Oil drops on weaker US, China manufacturing data
The Associated Press
Feb. 03, 2014
NEW YORK (AP) — The price of oil dropped Monday after reports of weaker manufacturing activity in the U.S. and China.
Benchmark oil for March delivery dropped $1.06 to close at $96.43 a barrel on the New York Mercantile Exchange. Brent crude, used to set prices for international varieties of crude, fell 36 cents to $106.04 on the ICE exchange in London.
A Chinese index reported Saturday by a government-affiliated agency fell from 51 points in December to 50.5 in January, just above the 50 level that signifies expansion. Meanwhile, U.S. manufacturing barely expanded last month as cold weather delayed shipments of raw materials and caused some factories to shut down, a trade group of purchasing managers said Monday. The group said its index of manufacturing activity fell to 51.3 in January from 56.5 in December.

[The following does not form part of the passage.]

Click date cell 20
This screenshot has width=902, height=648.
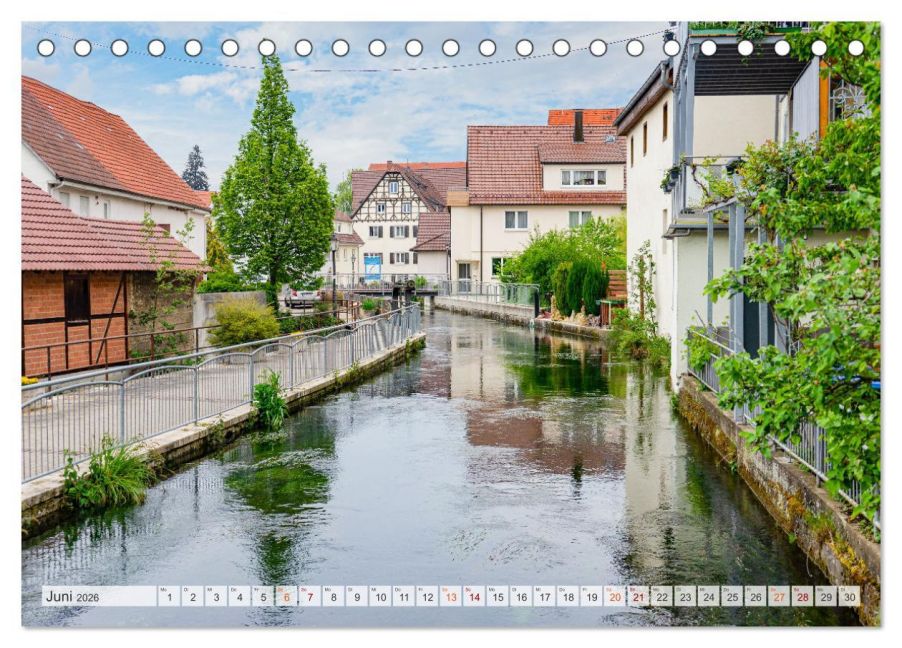(x=615, y=596)
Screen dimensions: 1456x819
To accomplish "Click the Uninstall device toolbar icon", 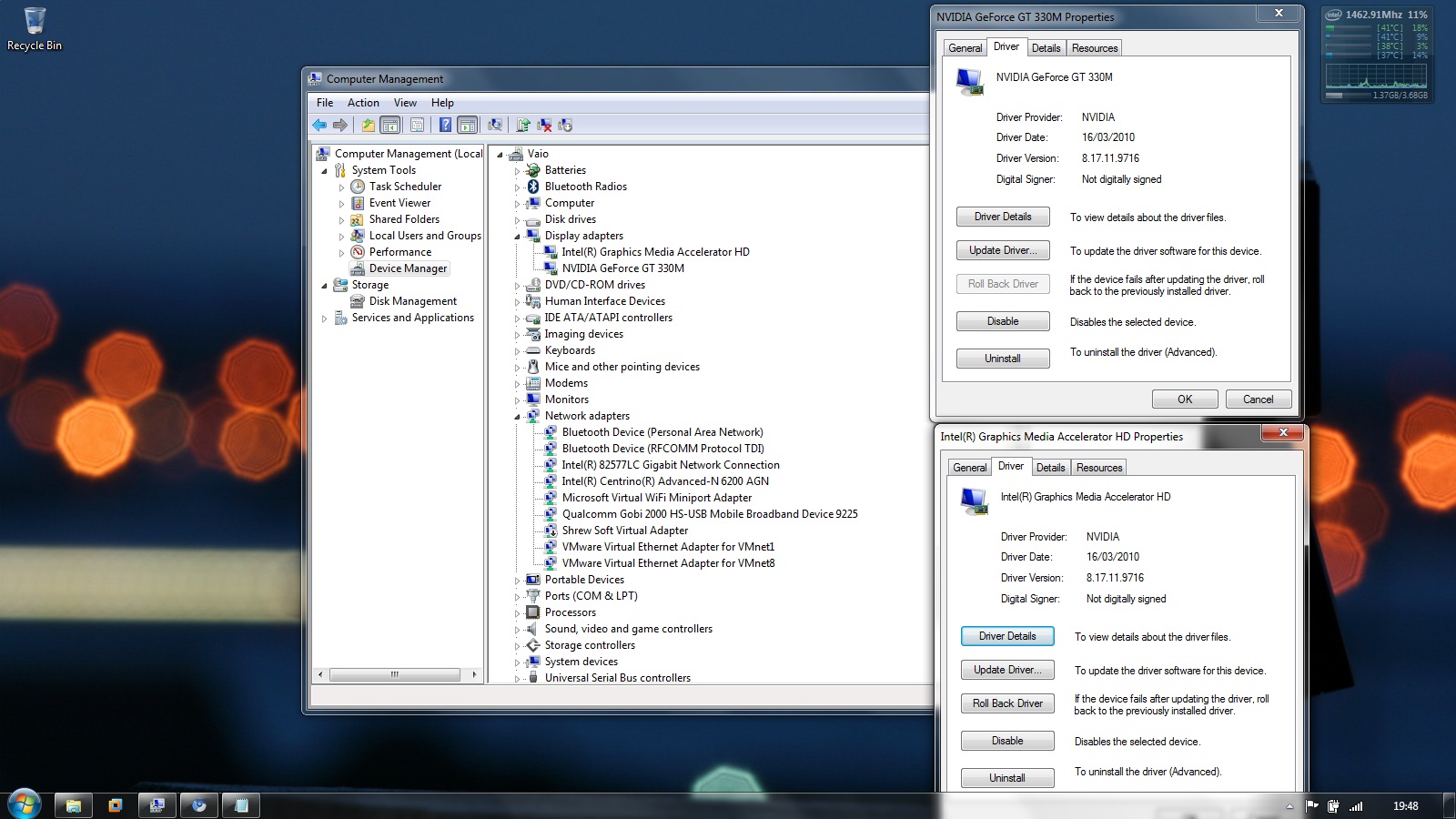I will pyautogui.click(x=544, y=126).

Weaker manufacturing in the world's two biggest economies could reduce global demand for energy.
U.S. drivers are paying an average of $3.28 per gallon of gasoline, AAA said Monday. That's down 4 cents that a month ago and 23 cents below where the average price was at this time last year.
In other energy futures trading on Nymex:
—Wholesale gasoline was down 2 cents at $2.61 a gallon
—Heating oil rose 1 cent to $3.01 a gallon.
—Natural gas fell 4 cents to $4.91 per 1,000 cubic feet.